Mais ma récente indigestion de lovecrafteries, et de précurseurs et influences du Maître de Providence, m’a amené à vouloir redonner sa chance à Edgar Allan Poe. Soucieux cependant de ne pas me retrouver confronté au même blocage que j’ai évoqué à l’instant, j’ai cherché s’il n’existait pas un recueil « artificiel », composé uniquement de ces nouvelles fantastiques que je me sentais tenu de lire ou relire : cela existe, et c’est ce Masque de la Mort Rouge, publié en Folio Science-fiction. Ni une ni deux, je me suis procuré la chose, et en ai vite entamé la lecture… qui, hélas, s’est avérée dans l’ensemble très pénible, et n’a guère fait, le plus souvent, que me conforter dans mes impressions négatives, voire dans mes préjugés.
Je reconnais certes qu’il y a quelques bons voire très bons textes dans ce recueil… mais n’en retiens que cinq. Tout d’abord, les deux dont je me souvenais : « Ligeia », la plus forte nouvelle de l’auteur sur le thème cher à son cœur de la « vie prolongée », et « Le Masque de la Mort Rouge », avec ses visions grandioses et grotesques, au meilleur sens du terme. Je peux désormais y ajouter trois autres nouvelles : « William Wilson » est peut-être celle qui m’a le plus convaincu, et je ne peux que louer le brio dont fait preuve l’auteur dans cette très bonne variation sur le thème du double, avec narrateur non fiable ; « Le Puits et le pendule » (en « oubliant » son déconcertant dernier paragraphe ?) m’a également séduit, nouvelle cauchemardesque franchement horrible sur un atroce supplice, qui, dans son abstraction et sa tendance à l’absurde, m’a semblé préfigurer le Kafka de « La Colonie pénitentiaire », à certains égards ; et il me faut enfin mentionner ici, en dépit d’une conclusion prévisible, « Le Chat noir », surtout pour son cruel et détestable narrateur. Mais c’est hélas tout…
Le reste m’a paru au mieux correct. Ainsi le conte gothique « Metzengerstein » ; « Morella », autre variation sur la survivance après la mort ; « La Chute de la Maison Usher », avec son ambiance remarquable, mais qui ne débouche hélas à mon sens sur pas grand-chose ; « Ne pariez jamais votre tête au diable », le seul des quelques textes humoristiques de Poe présents dans ce recueil à m’avoir arraché un sourire ; « La Barrique d’amontillado », à la limite, pour les mêmes raisons que « Le Chat noir »…

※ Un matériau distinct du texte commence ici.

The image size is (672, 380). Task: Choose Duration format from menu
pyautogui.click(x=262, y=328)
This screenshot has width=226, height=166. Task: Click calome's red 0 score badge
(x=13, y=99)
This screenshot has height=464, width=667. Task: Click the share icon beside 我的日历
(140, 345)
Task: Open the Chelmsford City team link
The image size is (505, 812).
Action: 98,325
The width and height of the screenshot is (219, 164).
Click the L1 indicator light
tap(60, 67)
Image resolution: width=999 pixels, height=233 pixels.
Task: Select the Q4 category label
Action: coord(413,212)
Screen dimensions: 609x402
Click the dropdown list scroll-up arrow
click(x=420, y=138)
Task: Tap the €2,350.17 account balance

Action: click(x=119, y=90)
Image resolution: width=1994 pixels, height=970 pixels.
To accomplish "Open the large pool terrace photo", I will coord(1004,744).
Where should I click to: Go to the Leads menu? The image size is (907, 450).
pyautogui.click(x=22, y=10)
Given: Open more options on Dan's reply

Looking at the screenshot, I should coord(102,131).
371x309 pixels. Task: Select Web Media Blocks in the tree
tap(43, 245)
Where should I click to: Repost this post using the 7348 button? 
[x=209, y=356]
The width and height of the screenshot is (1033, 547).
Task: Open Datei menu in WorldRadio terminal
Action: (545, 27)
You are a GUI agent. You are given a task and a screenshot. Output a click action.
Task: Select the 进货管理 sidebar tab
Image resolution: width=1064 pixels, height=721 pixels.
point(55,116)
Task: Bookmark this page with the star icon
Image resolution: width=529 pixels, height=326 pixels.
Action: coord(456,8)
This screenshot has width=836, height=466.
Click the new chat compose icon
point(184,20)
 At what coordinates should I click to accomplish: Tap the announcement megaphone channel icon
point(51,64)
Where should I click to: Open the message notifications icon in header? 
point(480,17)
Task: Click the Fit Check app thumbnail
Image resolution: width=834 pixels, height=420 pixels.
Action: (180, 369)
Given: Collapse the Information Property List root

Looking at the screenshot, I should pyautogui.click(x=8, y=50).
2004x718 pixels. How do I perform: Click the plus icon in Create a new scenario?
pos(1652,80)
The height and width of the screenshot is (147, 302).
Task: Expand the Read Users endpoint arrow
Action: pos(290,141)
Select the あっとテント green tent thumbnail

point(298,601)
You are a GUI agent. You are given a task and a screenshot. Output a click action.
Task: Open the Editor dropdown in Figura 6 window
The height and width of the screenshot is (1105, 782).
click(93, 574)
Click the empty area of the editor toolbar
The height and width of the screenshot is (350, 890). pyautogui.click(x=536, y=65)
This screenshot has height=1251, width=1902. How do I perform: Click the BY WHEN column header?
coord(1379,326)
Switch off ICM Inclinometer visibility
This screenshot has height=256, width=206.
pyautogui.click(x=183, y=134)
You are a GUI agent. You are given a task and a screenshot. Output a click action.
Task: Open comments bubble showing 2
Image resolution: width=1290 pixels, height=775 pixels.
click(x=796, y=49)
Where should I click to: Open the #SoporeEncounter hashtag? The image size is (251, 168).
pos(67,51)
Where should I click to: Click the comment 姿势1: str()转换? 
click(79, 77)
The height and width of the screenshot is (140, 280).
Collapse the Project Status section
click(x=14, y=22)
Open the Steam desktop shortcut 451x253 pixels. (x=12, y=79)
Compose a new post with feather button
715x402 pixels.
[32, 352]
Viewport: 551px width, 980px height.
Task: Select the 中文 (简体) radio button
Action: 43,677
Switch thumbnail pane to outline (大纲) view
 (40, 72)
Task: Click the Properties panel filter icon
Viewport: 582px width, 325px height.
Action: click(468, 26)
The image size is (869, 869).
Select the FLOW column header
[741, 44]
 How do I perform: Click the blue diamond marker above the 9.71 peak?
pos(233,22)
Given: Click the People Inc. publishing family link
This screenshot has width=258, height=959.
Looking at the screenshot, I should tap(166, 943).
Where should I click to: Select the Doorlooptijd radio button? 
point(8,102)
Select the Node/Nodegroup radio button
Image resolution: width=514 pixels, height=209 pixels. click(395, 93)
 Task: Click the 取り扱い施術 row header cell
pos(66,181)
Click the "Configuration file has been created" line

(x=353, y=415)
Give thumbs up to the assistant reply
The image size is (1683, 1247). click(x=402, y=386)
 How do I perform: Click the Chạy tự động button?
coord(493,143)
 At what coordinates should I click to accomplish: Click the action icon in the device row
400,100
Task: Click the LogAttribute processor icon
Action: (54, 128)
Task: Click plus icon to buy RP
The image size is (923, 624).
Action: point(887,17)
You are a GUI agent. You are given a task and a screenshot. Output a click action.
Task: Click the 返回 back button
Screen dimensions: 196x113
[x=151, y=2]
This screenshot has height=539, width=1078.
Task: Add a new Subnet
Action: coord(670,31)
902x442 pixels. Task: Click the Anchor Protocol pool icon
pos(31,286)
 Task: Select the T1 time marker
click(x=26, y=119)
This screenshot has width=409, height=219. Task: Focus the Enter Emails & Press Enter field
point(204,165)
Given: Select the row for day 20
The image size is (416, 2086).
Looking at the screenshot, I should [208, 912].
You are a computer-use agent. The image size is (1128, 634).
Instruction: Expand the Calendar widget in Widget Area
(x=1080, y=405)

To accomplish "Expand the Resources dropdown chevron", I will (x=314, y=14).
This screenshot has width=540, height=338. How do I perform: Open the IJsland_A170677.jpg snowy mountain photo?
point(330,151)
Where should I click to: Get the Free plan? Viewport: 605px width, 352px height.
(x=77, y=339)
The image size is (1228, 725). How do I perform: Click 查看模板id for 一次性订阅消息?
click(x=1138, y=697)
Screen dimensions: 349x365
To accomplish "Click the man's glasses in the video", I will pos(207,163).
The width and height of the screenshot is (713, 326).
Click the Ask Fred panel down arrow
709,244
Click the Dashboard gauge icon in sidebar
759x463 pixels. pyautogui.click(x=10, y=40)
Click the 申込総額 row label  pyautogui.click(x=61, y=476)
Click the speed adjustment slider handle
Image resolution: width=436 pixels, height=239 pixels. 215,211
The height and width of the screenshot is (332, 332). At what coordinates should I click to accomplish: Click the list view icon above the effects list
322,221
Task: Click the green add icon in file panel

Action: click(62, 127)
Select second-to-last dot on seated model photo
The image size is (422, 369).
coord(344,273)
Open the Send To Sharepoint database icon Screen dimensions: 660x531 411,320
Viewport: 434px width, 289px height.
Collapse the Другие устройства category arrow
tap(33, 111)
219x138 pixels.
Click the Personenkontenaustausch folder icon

Les nouvelles restantes, soit la moitié du recueil en gros – « Perte de souffle », « Bon-Bon », « Manuscrit trouvé dans une bouteille » (préfiguration d’Arthur Gordon Pym ?), « Le Rendez-vous », « Silence », « Bérénice », « Le Portrait ovale » (qui m’a évoqué en partie Le Portrait de Dorian Gray), « Petite discussion avec une momie » et « Ombre » –, m’ont franchement paru au mieux médiocre, aussi n’ai-je guère envie de m’étendre à leur sujet.
Expérience pas vraiment concluante, donc, qui n’a fait que confirmer mon peu d’intérêt pour les nouvelles notamment fantastiques d’Edgar Allan Poe. Je ne me l’explique pas vraiment, mais c’est ainsi : Le Masque de la Mort Rouge m’a fait l’effet d’une lecture fastidieuse, qui plus est assez répétitive (certains thèmes sont obsessionnels). Le style de l’auteur, décidément, ne me parle pas (au mieux). Et, si je pense comprendre l’importance de Poe en son temps, je ne peux m’empêcher de le trouver, aujourd’hui, guère convaincant… En tout cas, moi, je n’ai pas été convaincu. Hérétique, vous dis-je.